Using Burp to Test for Code Injection Vulnerabilities

Server-side code injection vulnerabilities arise when an application incorporates user-controllable data into a string that is dynamically evaluated by a code interpreter. If the user data is not strictly validated, an attacker can use crafted input to modify the code to be executed, and inject arbitrary code that will be executed by the server.

Server-side code injection vulnerabilities are usually very serious and lead to complete compromise of the application's data and functionality, and often of the server that is hosting the application. It may also be possible to use the server as a platform for further attacks against other systems.

In this example we will demonstrate how to detect code injection flaws using Burp Suite. This tutorial uses the OWASP "NodeGoat" project training tool.

Ensure "Intercept is off" in the Proxy "Intercept" tab.

During your initial mapping of the application, you should already have identified any obvious areas of attack surface in relation to injection vulnerabilities.

Visit the web page of the application that you are testing.

Return to Burp and ensure "Intercept is on" in the Proxy "Intercept" tab.

Now send a request to the server. In this example by clicking the "Submit" button.
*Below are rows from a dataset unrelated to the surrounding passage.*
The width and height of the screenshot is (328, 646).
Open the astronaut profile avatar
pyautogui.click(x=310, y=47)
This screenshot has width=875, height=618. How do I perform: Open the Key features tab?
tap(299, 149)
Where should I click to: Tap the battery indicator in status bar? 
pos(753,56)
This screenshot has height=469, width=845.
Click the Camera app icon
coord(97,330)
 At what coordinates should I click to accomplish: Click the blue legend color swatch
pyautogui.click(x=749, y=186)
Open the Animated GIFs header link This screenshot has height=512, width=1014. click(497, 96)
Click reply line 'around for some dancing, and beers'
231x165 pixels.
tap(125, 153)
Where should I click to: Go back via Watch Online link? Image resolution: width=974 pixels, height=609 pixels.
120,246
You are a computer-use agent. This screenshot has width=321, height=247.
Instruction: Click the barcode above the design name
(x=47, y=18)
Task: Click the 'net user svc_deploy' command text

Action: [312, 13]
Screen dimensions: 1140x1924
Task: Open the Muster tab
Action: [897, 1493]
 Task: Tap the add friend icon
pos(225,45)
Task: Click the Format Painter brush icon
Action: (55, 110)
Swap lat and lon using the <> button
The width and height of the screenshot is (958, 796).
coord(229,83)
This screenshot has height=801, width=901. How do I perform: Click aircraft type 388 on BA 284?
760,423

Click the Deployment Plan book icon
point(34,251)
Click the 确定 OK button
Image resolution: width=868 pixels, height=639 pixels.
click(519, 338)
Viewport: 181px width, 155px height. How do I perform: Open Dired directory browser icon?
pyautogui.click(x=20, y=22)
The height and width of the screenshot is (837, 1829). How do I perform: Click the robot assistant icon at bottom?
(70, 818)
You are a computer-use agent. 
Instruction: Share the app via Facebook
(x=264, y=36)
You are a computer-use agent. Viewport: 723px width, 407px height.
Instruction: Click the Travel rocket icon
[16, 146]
The request will be captured in the Proxy "Intercept" tab.

Right click anywhere on the request to bring up the context menu and click "Send to Repeater".

 

Here we can input various payloads in to the input field of a web application and monitor the response.

Click the "Go" button in Repeater to send the request to the server.

You can observe the response from the server in the Repeater "Response" view.

We can see that by editing the afterTax parameter we are able to affect the response.

The Employee After Tax contribution value is now set to 5%.

What we want to ascertain is whether the application incorporates user-controllable data into a string that is dynamically evaluated by a code interpreter.

First, we can input a calculation: 20 / 2.

We can see from the response that the application has evaluated this input.

The Employee After Tax contribution value is now set to the value of our calculation: 10%.

Our method of detection would alter if we were injecting into a string. We could try to break out and reopen the string using a single quotation mark followed by double quotation marks.

Next, we can attempt an input code in to our insertion point and assess whether the application processes our instruction.

The global JavaScript function isFinite() determines whether the passed value is a finite number.

The response true demonstrates that user data is not strictly validated, an attacker can use crafted input to modify the code to be executed, and inject arbitrary JavaScript code that will be executed by the server.

Finally, we should attempt to demonstrate the execution of a shell command.

In this example we have used the nslookup command, a network administration tool for querying the Domain Name System (DNS).

If successful, the command will cause a connection with our server.